Reputation: 41
I"m trying to understand why the Microsoft.Azure.Documents.Client makes multiple calls when running a query.
var option = new FeedOptions { EnableCrossPartitionQuery = true, MaxItemCount = 100};
var myobj = cosmosClient.CreateDocumentQuery<myCosmosObj>(documentUri, option)
.Where(x => x.ID == request.Id);
while (myobj.AsDocumentQuery().HasMoreResults)
{
var results = await myobj.AsDocumentQuery().ExecuteNextAsync<myCosmosObj>();
resultList.AddRange(results);
}
A Fiddler trace shows 5 calls to the cosmos collection dbs/mycollectionname/colls/docs (the while loop above runs 5 times)
My question is 1 network hop would improve performance, so I would like to understand why it is making 5 network calls, and If there is something I need to do with the configuration to adjust this. I have already tried adjusting the ResultSize. This is roughly a 3GB collection.
Upvotes: 1
Views: 445
Reputation: 7200
David's answer is theoretically correct however it is missing a crucial point.
Your code is wrong.
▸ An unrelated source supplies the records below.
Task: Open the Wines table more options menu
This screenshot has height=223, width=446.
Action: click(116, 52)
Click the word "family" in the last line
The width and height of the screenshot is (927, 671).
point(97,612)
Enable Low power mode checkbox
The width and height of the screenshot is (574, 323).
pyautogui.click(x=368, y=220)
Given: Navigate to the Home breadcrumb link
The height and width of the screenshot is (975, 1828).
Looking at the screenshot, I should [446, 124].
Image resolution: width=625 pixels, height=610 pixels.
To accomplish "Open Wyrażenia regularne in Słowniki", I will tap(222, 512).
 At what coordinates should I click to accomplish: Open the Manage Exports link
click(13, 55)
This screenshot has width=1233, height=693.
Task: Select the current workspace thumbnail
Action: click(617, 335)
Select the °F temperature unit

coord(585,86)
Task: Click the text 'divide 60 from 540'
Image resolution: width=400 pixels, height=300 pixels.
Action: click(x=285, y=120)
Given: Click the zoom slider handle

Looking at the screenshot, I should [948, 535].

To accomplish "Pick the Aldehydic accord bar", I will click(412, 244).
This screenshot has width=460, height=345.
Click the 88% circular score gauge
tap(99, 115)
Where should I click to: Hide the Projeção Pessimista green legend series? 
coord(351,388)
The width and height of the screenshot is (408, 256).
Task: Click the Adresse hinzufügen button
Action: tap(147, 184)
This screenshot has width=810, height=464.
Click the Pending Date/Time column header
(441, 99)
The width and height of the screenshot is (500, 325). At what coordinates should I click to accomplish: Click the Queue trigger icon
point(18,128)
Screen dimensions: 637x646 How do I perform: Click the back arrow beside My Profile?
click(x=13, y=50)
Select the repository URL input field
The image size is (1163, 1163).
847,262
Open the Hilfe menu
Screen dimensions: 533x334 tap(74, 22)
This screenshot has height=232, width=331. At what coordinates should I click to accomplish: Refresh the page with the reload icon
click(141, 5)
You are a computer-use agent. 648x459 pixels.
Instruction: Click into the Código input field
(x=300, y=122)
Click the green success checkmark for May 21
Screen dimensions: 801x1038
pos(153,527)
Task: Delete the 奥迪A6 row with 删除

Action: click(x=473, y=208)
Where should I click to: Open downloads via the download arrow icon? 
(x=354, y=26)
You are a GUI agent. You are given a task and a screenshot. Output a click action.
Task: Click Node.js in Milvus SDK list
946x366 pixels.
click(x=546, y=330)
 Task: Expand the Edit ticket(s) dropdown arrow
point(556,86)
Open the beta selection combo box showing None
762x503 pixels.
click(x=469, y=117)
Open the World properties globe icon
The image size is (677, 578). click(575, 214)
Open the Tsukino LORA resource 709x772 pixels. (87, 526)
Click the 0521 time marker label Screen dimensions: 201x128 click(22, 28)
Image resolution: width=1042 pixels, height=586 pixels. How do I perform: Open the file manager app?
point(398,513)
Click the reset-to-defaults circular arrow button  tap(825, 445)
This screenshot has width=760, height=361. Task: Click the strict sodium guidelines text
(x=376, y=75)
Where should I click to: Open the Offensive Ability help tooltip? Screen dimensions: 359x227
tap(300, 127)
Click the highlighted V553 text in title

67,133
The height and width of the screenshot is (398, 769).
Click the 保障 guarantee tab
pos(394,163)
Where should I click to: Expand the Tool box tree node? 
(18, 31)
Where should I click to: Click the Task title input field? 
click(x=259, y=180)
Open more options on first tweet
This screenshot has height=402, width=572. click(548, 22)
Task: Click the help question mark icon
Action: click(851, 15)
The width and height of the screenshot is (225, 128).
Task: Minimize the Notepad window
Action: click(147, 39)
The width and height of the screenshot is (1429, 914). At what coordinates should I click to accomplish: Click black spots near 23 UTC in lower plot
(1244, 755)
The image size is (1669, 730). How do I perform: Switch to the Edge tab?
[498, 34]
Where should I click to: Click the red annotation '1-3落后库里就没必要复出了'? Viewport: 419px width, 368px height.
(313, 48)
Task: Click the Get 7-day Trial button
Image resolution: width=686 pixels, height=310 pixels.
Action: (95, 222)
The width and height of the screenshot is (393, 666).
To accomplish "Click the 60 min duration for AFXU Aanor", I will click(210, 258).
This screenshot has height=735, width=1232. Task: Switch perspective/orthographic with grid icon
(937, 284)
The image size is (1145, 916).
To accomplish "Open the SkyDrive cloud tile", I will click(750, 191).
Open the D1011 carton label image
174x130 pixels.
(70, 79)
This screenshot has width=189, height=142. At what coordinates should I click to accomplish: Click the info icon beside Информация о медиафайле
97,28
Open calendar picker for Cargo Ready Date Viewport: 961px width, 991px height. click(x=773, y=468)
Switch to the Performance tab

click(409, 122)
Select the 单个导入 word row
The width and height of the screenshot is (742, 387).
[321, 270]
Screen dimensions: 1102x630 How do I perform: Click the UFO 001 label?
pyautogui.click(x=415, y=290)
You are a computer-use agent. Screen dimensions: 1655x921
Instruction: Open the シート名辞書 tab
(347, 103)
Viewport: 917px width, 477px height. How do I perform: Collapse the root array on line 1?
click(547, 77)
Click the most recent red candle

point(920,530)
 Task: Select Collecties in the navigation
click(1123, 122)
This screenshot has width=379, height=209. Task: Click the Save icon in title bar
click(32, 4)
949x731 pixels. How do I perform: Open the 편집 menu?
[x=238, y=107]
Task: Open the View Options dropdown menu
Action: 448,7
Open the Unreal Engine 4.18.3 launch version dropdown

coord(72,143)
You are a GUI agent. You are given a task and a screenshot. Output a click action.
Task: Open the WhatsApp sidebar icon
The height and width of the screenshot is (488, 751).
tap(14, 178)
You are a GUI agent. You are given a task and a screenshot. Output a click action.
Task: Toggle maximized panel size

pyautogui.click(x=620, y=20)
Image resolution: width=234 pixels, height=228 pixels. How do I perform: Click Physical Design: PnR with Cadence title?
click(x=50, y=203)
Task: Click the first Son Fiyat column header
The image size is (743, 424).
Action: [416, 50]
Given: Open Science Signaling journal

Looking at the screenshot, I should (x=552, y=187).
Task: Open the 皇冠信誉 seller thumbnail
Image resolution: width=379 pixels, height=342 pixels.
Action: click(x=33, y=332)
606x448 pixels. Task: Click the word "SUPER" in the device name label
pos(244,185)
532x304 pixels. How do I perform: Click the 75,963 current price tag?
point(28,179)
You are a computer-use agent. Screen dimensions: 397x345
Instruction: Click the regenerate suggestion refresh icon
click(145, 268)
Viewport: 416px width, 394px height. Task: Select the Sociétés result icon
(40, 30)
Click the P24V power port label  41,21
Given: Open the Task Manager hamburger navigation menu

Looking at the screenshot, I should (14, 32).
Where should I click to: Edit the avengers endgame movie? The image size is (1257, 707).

The way your create the document query inside the loop means that you will always query the result of the first execution 5 times.
The code should actually be like this:
var query = cosmosClient.CreateDocumentQuery<myCosmosObj>(documentUri, option)
.Where(x => x.ID == request.Id).AsDocumentQuery();
while (query.HasMoreResults)
{
var results = await query.ExecuteNextAsync<myCosmosObj>();
resultList.AddRange(results);
}
This will now properly run your query and it will use the continuation properties of the query object in order to read the next page in ExecuteNextAsync
.
Upvotes: 2
Reputation: 71035
With a partitioned collection, the most efficient way to find a document by id is by also specifying the partition key (which then directs your query to a single partition). Without PK, there's really no way to know, up front, which partition your documents will reside in. And that's likely why you're seeing 5 calls (you likely have 5 partitions).
The alternative, which your code shows, is to do a cross-partition query, which has to do one query per partition, to seek the document you're looking for.
One more thing to note: A query will have higher RU cost than a Read. And if you already know the partition key and id, there's no need to invoke the query engine (as you can only retrieve a single document anyway, for a given partition key + row key combination).
Upvotes: 1